Hidden cartesian product
Introduction
There’s a project in my company that has a dedicated PostgreSQL virtual server with 12 cores and 32 GB RAM and it’s exclusively being used by one developer. He told me that he had an error with a query and checking the log file I could find: “ERROR: could not write block XXXX of temporary file: No space left”. But there were 27 GB free.
I asked him to run the query again to be able to see what was going on.
Analysis
The directory of PostgreSQL /data/pg_stat_tmp started growing until fill up the 27 GB! and PostgreSQL gave the out of space error again. Amazing.
The query had the typical INNER JOIN between a Products table and Orders table, with an aggregation on Orders table. I was really surprised for this behaviour.
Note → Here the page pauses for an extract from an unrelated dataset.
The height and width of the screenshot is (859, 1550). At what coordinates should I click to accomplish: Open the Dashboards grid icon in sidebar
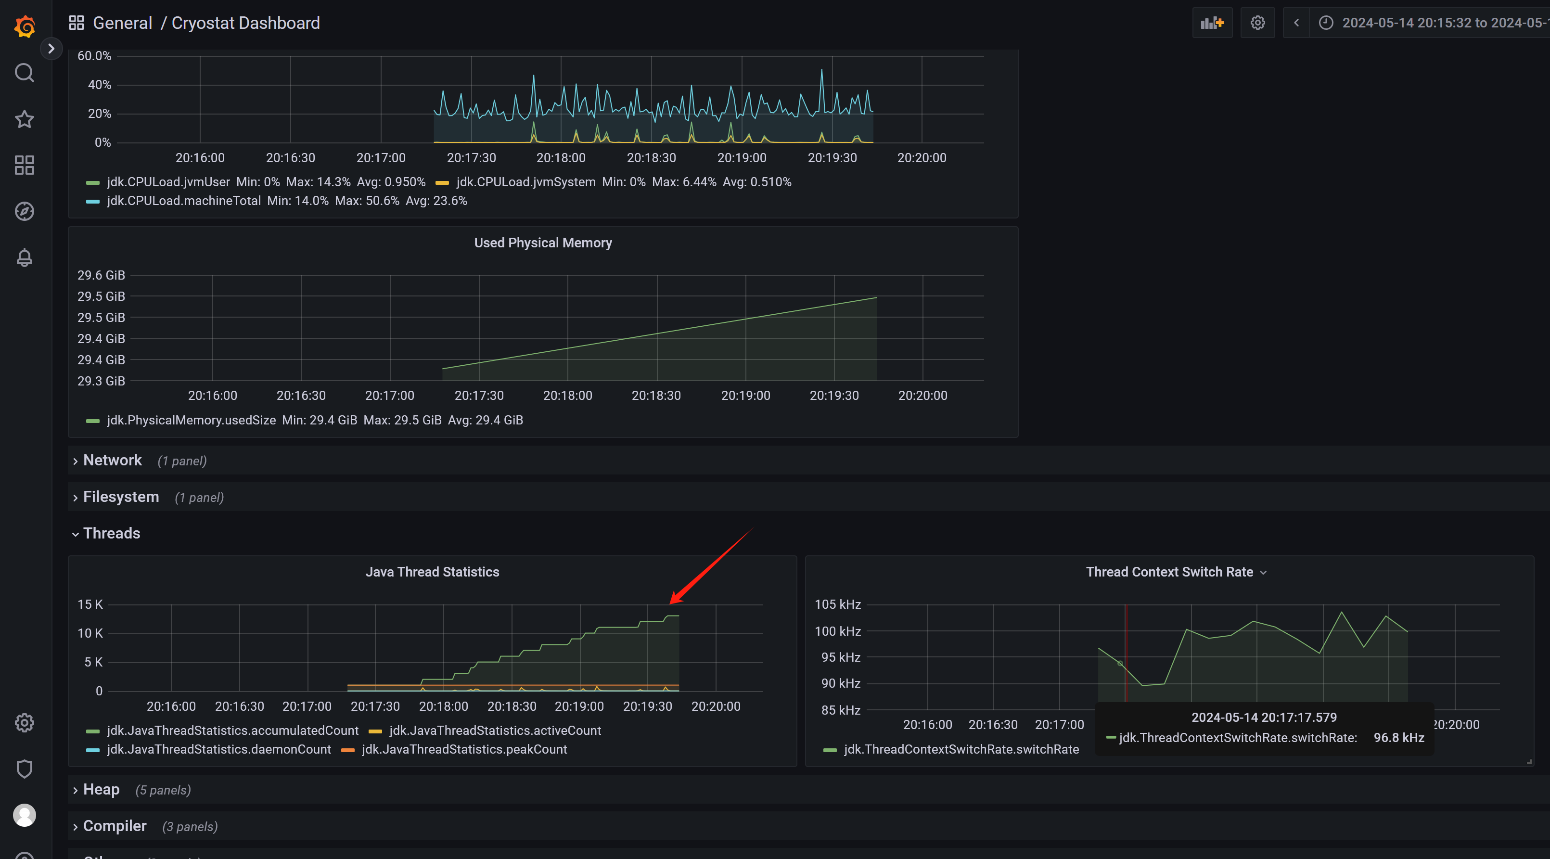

Here is the size (MB and rows) of the tables:
- public.Orders: 314 MB and 4.242.561 rows.
- public.Products: 189 MB and 1.108.514 rows.
The query plan was quite suspicious because I wasn’t expectiong a Nested Loop:
I changed the query doing the aggregation in a Common Table Expression and with the result I made the JOIN. It was just a fast test to see if I could find any clue about what was going on. It worked: 66 seconds. The query plan had the expected MERGE JOIN but it was doing a TABLE SCAN instead of using the indexes!
But 66 seconds was so much. So, diving into the problem I found that instead of NULL values, there were in both tables ‘1’ (number one). So we had a lot of ‘1’ in the joining columns! To be exact:
- public.Orders: 318.884 rows. 7,5% of total rows.
- public.Products: 184.324 rows. 16,6% of total rows.
So, we’ve: 318884 * 184324 = 58,777,974,416 rows!!
Yes, it’s like a cartasian product!
Solutions
Of course the obvious one in this case was to change the ones for nulls.
This is a development environtment and it’s far from critical. But in production, if users can make queries that are not controled by an application, we can set statement_timeout. It can be set globally in postgresql.conf or in connection basis.